Activity - All of the records below need to be written out exactly, but without the pictures.

───

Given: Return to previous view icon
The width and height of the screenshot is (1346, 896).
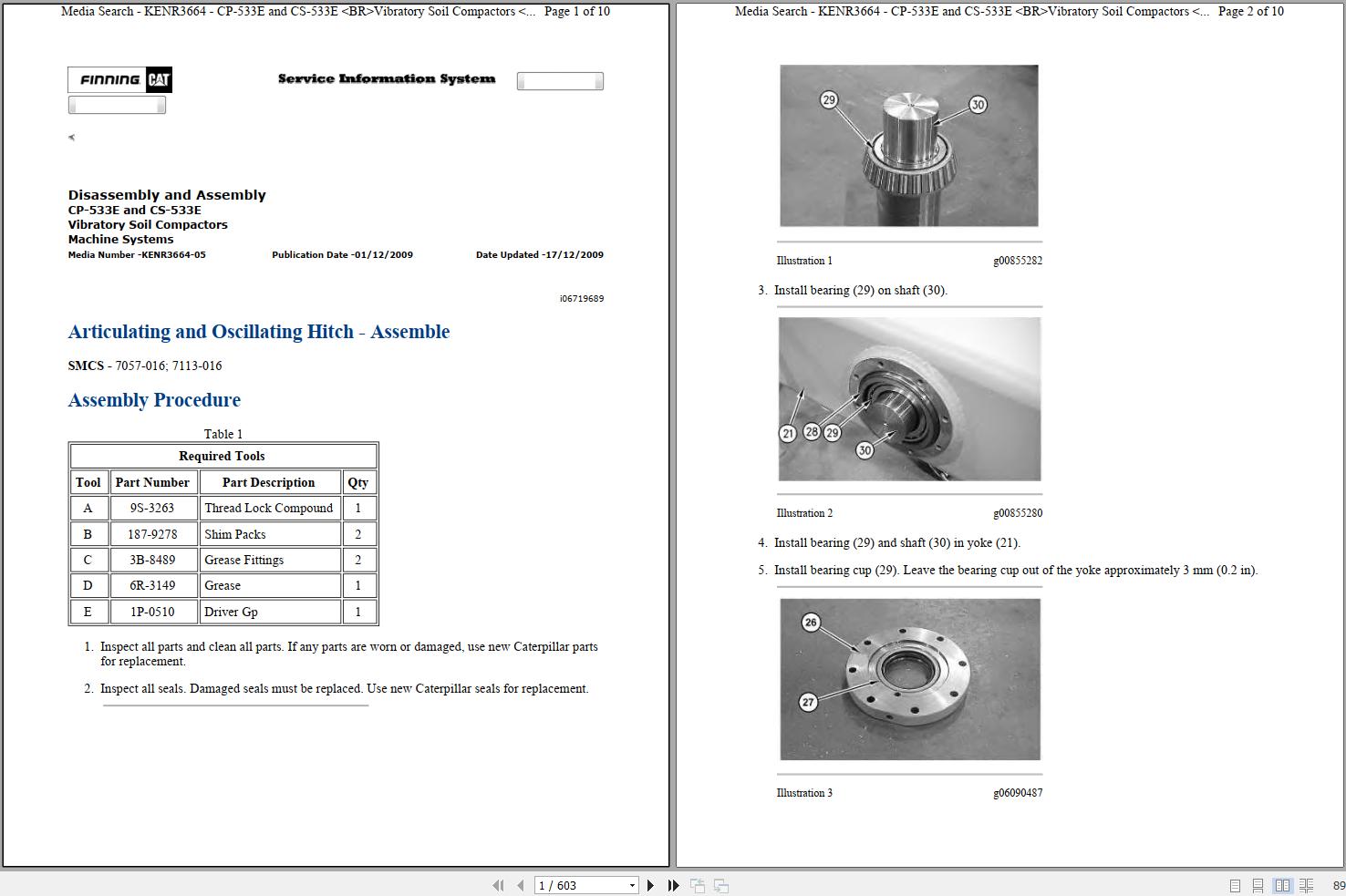Looking at the screenshot, I should tap(698, 885).
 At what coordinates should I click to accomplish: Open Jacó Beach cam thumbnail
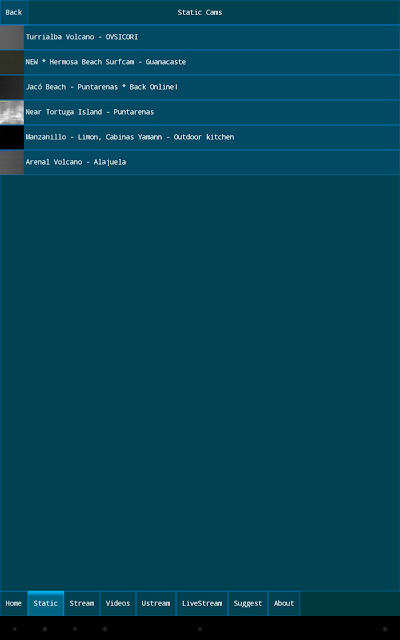12,87

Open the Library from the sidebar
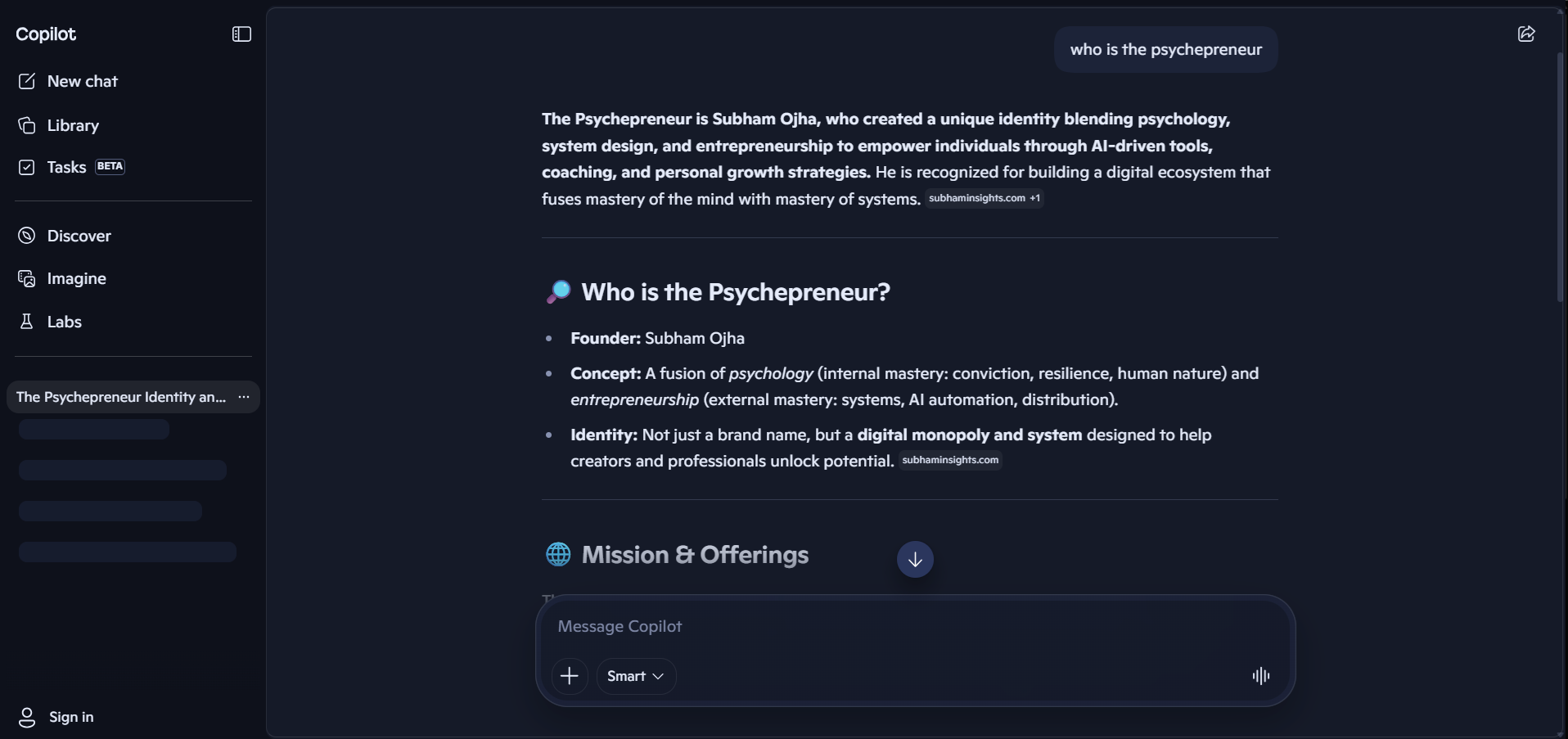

───

Written reply -
Given: Return to previous view icon
The width and height of the screenshot is (1346, 896).
Looking at the screenshot, I should tap(698, 885).
 At what coordinates should I click to accomplish: Open Jacó Beach cam thumbnail
12,87

Open the Library from the sidebar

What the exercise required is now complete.